▶ GIVEN TASK
Return the dataset entries below line for line, without altering any character.

[Dataset entries]
=======

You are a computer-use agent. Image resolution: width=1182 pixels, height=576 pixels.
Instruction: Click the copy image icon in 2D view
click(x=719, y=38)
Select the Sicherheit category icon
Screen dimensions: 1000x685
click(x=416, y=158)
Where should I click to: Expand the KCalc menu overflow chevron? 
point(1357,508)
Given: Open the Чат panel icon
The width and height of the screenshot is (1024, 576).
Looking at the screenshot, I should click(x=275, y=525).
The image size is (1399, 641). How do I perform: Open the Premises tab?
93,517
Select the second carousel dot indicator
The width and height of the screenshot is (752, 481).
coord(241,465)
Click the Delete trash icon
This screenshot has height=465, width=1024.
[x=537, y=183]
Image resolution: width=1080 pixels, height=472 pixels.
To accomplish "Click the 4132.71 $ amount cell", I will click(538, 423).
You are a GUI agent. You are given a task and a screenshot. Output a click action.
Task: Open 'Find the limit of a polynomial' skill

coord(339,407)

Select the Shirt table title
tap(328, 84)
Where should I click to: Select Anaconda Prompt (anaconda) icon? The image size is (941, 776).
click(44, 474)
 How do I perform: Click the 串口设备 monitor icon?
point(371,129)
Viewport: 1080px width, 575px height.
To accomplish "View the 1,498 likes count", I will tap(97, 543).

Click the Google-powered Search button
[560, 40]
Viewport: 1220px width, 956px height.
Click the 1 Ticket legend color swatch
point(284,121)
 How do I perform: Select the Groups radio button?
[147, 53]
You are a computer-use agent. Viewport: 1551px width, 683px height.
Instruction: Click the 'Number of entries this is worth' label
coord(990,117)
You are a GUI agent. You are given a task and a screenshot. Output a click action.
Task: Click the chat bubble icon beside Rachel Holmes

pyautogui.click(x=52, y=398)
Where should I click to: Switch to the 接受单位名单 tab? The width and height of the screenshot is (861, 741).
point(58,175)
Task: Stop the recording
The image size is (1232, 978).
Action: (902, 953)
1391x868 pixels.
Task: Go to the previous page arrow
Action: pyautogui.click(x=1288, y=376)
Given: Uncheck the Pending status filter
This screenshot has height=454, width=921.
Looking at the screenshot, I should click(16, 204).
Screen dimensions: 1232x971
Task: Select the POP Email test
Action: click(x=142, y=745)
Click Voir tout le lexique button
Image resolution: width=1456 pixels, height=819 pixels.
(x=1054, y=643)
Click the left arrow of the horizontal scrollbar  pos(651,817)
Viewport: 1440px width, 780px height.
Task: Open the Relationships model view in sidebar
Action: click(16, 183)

=======

▶ RESULT OF THIS EXERCISE
You are a computer-use agent. Image resolution: width=1182 pixels, height=576 pixels.
Instruction: Click the copy image icon in 2D view
click(x=719, y=38)
Select the Sicherheit category icon
Screen dimensions: 1000x685
click(x=416, y=158)
Where should I click to: Expand the KCalc menu overflow chevron? 
point(1357,508)
Given: Open the Чат panel icon
The width and height of the screenshot is (1024, 576).
Looking at the screenshot, I should click(x=275, y=525).
The image size is (1399, 641). How do I perform: Open the Premises tab?
93,517
Select the second carousel dot indicator
The width and height of the screenshot is (752, 481).
coord(241,465)
Click the Delete trash icon
This screenshot has height=465, width=1024.
[x=537, y=183]
Image resolution: width=1080 pixels, height=472 pixels.
To accomplish "Click the 4132.71 $ amount cell", I will click(538, 423).
You are a GUI agent. You are given a task and a screenshot. Output a click action.
Task: Open 'Find the limit of a polynomial' skill

coord(339,407)

Select the Shirt table title
tap(328, 84)
Where should I click to: Select Anaconda Prompt (anaconda) icon? The image size is (941, 776).
click(44, 474)
 How do I perform: Click the 串口设备 monitor icon?
point(371,129)
Viewport: 1080px width, 575px height.
To accomplish "View the 1,498 likes count", I will tap(97, 543).

Click the Google-powered Search button
[560, 40]
Viewport: 1220px width, 956px height.
Click the 1 Ticket legend color swatch
point(284,121)
 How do I perform: Select the Groups radio button?
[147, 53]
You are a computer-use agent. Viewport: 1551px width, 683px height.
Instruction: Click the 'Number of entries this is worth' label
coord(990,117)
You are a GUI agent. You are given a task and a screenshot. Output a click action.
Task: Click the chat bubble icon beside Rachel Holmes

pyautogui.click(x=52, y=398)
Where should I click to: Switch to the 接受单位名单 tab? The width and height of the screenshot is (861, 741).
point(58,175)
Task: Stop the recording
The image size is (1232, 978).
Action: (902, 953)
1391x868 pixels.
Task: Go to the previous page arrow
Action: pyautogui.click(x=1288, y=376)
Given: Uncheck the Pending status filter
This screenshot has height=454, width=921.
Looking at the screenshot, I should click(16, 204).
Screen dimensions: 1232x971
Task: Select the POP Email test
Action: click(x=142, y=745)
Click Voir tout le lexique button
Image resolution: width=1456 pixels, height=819 pixels.
(x=1054, y=643)
Click the left arrow of the horizontal scrollbar  pos(651,817)
Viewport: 1440px width, 780px height.
Task: Open the Relationships model view in sidebar
Action: click(16, 183)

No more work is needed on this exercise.